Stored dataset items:
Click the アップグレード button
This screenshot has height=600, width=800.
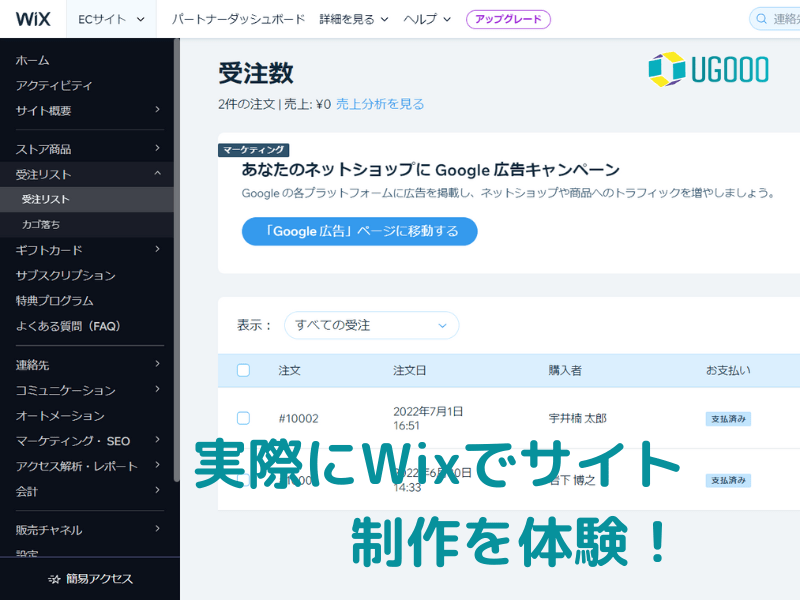[508, 19]
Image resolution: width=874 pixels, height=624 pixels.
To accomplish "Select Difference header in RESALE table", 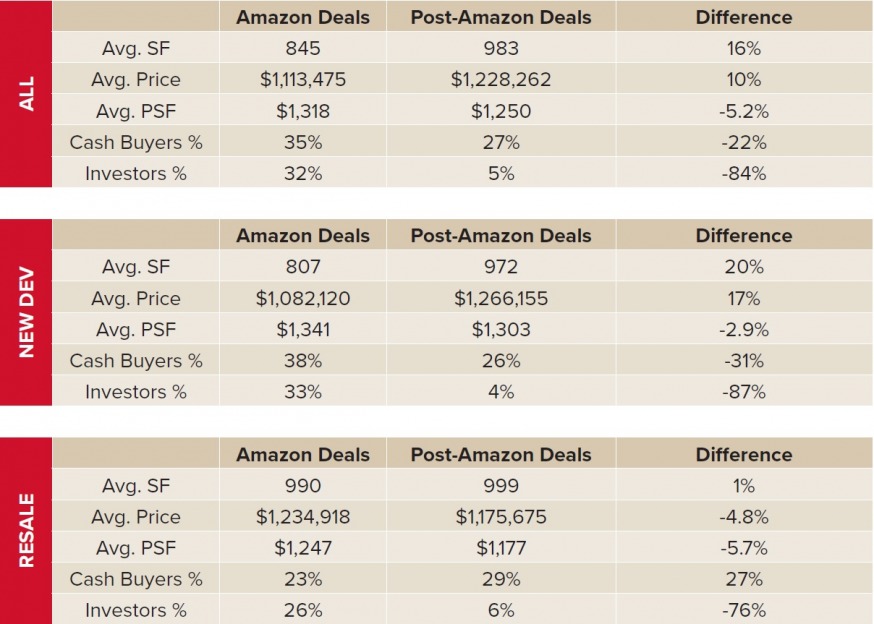I will (x=743, y=455).
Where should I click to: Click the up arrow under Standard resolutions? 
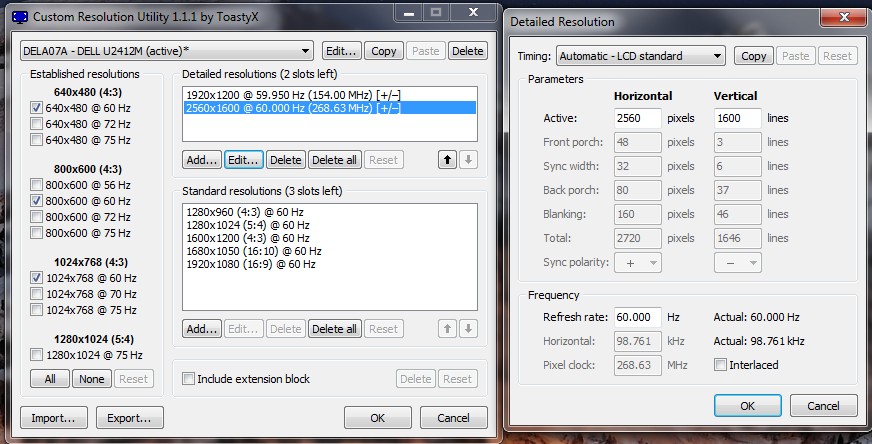[447, 329]
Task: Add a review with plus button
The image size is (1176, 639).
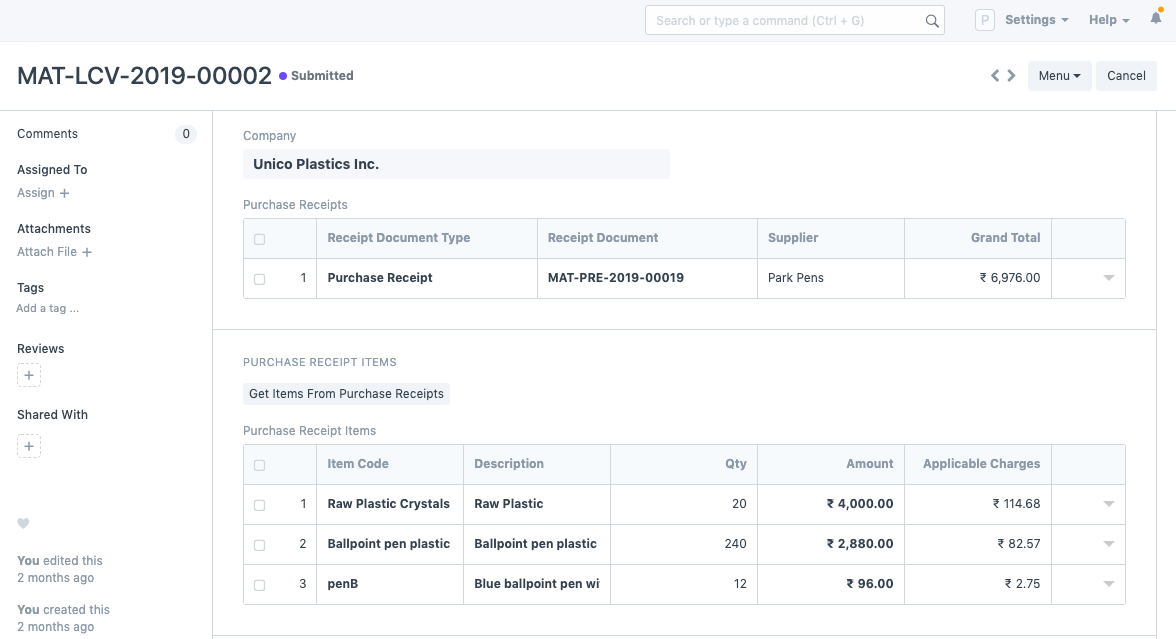Action: point(29,376)
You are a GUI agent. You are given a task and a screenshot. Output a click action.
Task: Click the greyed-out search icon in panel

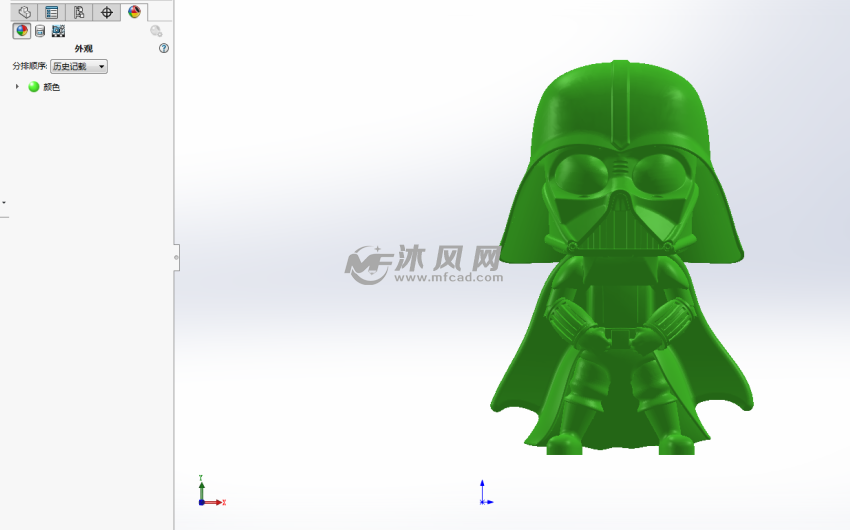156,31
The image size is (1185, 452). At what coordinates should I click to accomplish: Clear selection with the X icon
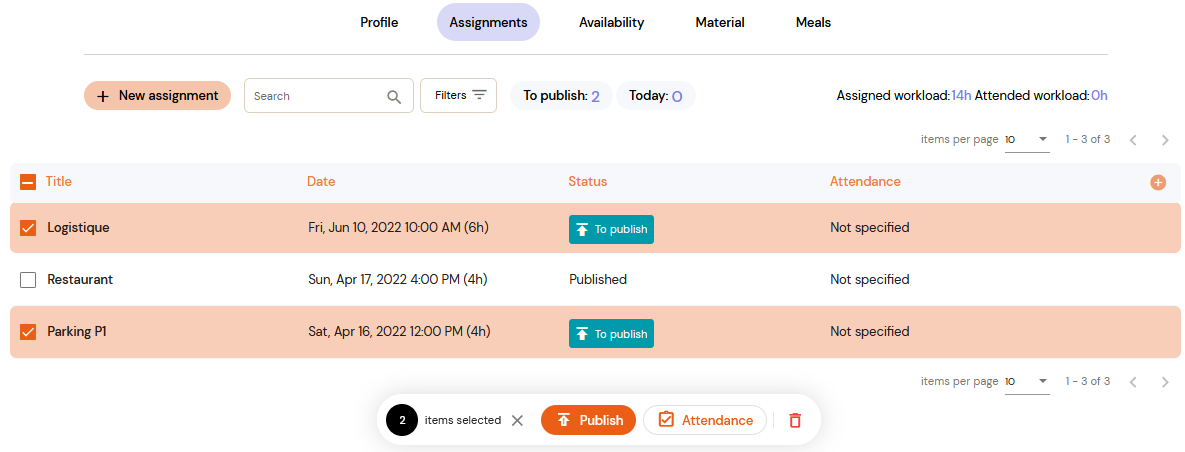pos(517,420)

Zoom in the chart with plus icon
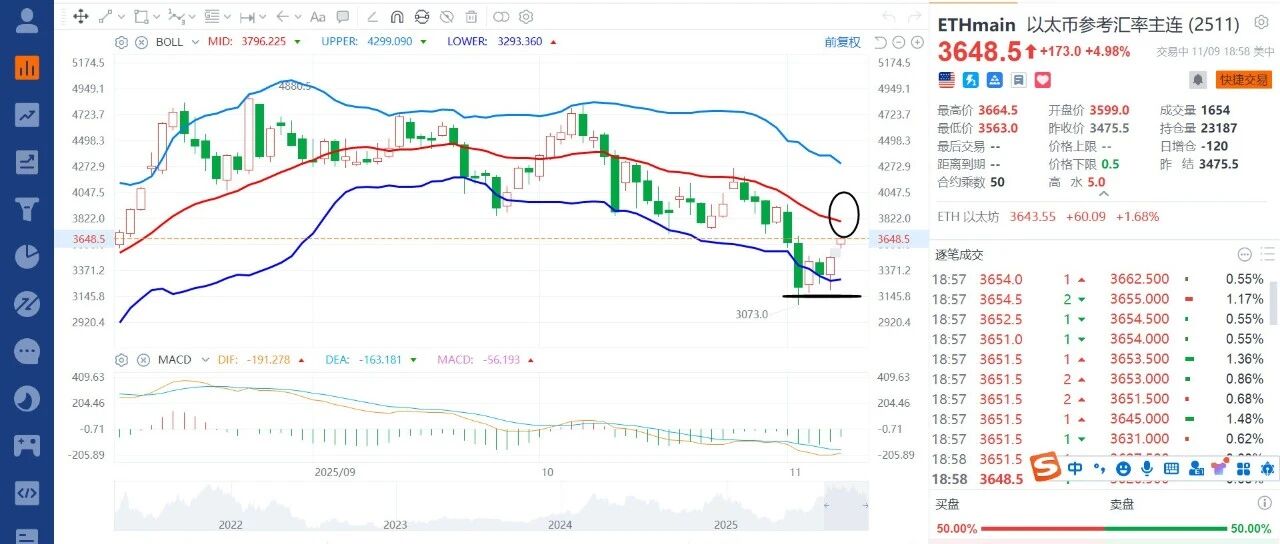[915, 42]
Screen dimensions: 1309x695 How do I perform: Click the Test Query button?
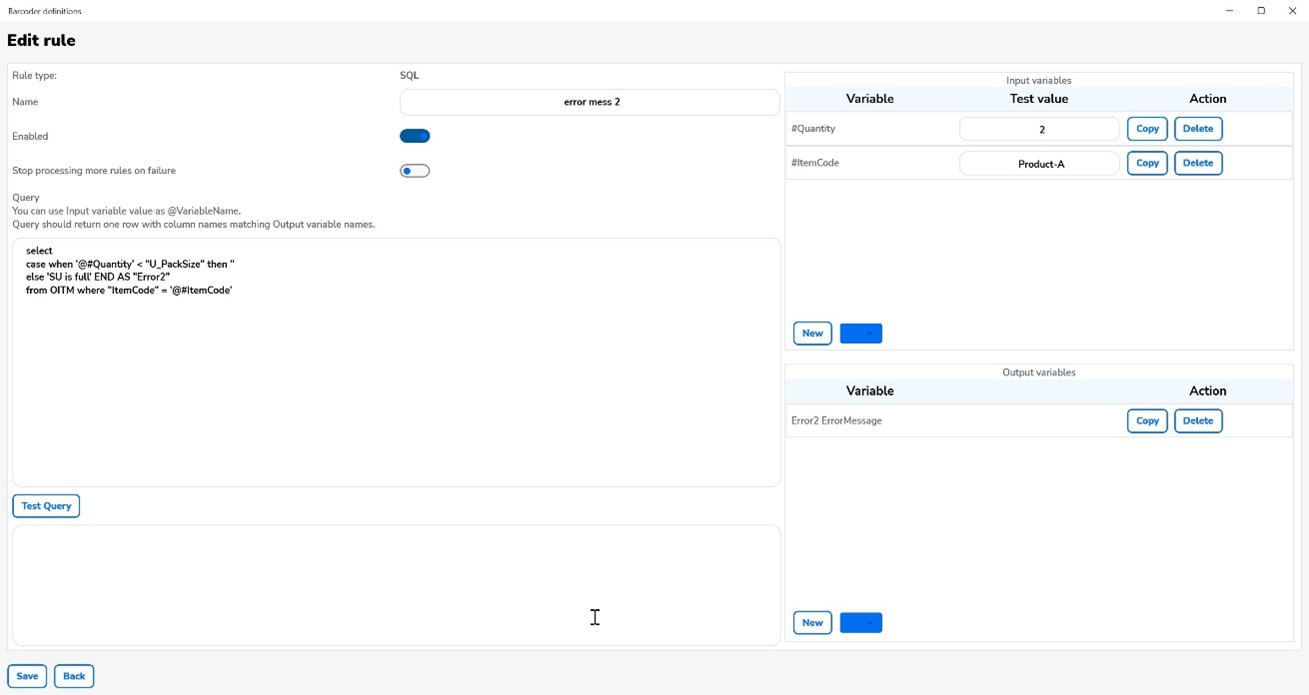46,506
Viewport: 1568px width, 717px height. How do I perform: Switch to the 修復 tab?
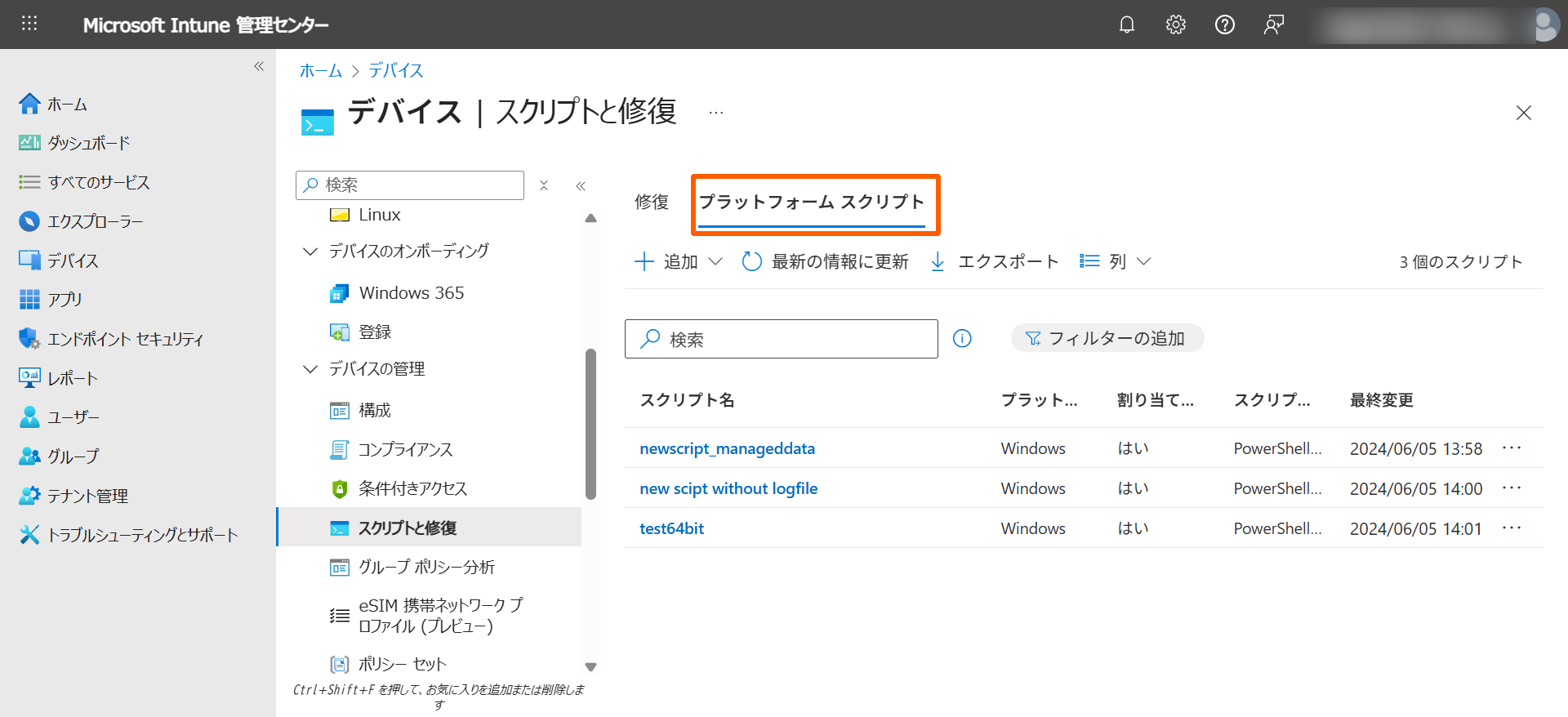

[WHAT TO PRODUCE] Word for word, retype the lines from the one that contains "Where should I" through the final line of the data, both ends included, excluding pictures.

[EXPECTED ANSWER]
Where should I click to: Click the up arrow under Standard resolutions? 
[447, 329]
Task: Add a review with plus button
The image size is (1176, 639).
Action: point(29,376)
You are a GUI agent. You are given a task and a screenshot. Output a click action.
Task: Click the greyed-out search icon in panel

156,31
The image size is (1185, 452). At what coordinates should I click to accomplish: Clear selection with the X icon
pos(517,420)

Zoom in the chart with plus icon
[915, 42]
Screen dimensions: 1309x695 How do I perform: Click the Test Query button?
46,506
Viewport: 1568px width, 717px height. How do I perform: Switch to the 修復 tab?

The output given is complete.